Osteoporosis

Women are at greater risk of developing osteoporosis, which can cause many problems. At our practice, patients can seek help for bone loss and thinning.

What is osteoporosis?

Osteoporosis and osteopenia is a medical condition that causes thinning of the bones. This can result in painful fractures. Risk factors for osteoporosis can include being female, low body weight, aging, low estrogen or menopause, smoking, and certain medications. Prevention and care typically include exercise, calcium and vitamin D supplements, and osteoporosis medications.

What are the symptoms of osteoporosis?

A person is frequently not conscious of the fact that he or she has osteoporosis. A fracture is usually what brings the condition to their attention. There are some symptoms of the disorder which can include:

  • Backache
  • A gradual loss of height and an associated hunched posture
  • Fractures of the spine, wrist, or hip

When does a woman's risk of osteoporosis rise?

Once a woman has reached menopause, their risk for developing osteoporosis goes up dramatically. This is particularly true for Caucasian and Asian women. It's also expressly prevalent for women who have thin, small frames.

Why are younger women at risk of osteoporosis?

Thin teens and college-age women who overly exercise are at a greater risk of not having menstrual periods. This is a medical condition referred to as amenorrhea and is associated with decreased estrogen levels. This may cause osteoporosis. A diet that does not take in adequate amounts of calcium and other similar nutrients can also lead to low bone density. Teenage girls who limit their eating and who don’t have a menstrual period are at a higher risk of osteoporosis and fractures.

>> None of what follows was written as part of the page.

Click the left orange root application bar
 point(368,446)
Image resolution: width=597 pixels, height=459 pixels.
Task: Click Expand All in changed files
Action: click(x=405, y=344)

Young female athletes who attempt to achieve a low body weight for running or dancing are also more likely to develop amenorrhea, as well as those who compete in sports such as figure skating and gymnastics.

When should I call a doctor about osteoporosis?

If you develop a backache or sudden severe back pain, contact a physician as it can indicate a spinal compression fracture as a result of osteoporosis. Dental X-rays can also reveal bone loss in the jaw, which can be an indication of osteoporosis.